Start of Records shown

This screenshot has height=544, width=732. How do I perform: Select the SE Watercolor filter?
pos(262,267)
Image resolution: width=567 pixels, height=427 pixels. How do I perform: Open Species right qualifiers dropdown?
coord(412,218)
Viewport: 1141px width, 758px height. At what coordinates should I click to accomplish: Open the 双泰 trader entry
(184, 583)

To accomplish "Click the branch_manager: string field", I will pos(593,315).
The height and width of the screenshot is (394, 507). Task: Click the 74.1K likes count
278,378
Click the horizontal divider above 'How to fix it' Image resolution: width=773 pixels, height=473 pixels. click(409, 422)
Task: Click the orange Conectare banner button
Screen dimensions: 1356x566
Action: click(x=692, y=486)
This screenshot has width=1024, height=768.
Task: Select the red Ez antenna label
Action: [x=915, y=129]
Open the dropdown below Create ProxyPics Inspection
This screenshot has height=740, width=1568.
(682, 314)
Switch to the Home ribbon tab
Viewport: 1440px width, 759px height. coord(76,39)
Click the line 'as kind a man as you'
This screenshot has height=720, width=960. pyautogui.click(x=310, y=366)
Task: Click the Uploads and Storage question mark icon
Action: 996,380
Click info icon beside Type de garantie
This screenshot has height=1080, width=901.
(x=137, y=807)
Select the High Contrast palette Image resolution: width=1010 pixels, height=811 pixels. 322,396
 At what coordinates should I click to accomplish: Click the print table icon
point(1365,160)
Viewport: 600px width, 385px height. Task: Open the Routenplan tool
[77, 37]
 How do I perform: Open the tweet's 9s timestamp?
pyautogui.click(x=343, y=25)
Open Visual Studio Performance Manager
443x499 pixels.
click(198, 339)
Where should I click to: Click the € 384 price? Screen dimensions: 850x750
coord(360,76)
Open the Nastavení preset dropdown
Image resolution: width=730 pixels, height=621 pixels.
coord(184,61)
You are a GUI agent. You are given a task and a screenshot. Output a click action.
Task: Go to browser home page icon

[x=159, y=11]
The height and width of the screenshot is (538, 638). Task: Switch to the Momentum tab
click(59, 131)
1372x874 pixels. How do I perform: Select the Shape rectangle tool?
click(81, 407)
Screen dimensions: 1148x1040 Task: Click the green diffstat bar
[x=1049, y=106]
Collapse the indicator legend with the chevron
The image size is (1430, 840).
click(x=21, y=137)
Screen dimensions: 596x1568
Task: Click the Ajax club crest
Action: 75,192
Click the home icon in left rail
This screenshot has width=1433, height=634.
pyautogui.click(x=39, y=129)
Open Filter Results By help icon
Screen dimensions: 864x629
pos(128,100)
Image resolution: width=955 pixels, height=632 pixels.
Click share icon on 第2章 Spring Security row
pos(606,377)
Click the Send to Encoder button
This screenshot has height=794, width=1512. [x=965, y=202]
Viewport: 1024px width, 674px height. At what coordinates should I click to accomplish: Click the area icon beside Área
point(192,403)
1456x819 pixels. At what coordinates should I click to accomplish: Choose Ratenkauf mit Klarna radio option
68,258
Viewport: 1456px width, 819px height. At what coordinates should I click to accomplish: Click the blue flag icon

End of Records shown

▶ [What is expected]
Pull out every line in the records above that contains the string "This". Case counts, so only lines that match its capitalization qualify.

▶ [Reply]
This screenshot has height=544, width=732. How do I perform: Select the SE Watercolor filter?
This screenshot has width=1024, height=768.
This screenshot has height=740, width=1568.
This screenshot has height=720, width=960. pyautogui.click(x=310, y=366)
This screenshot has height=1080, width=901.
This screenshot has width=1433, height=634.
This screenshot has height=794, width=1512. [x=965, y=202]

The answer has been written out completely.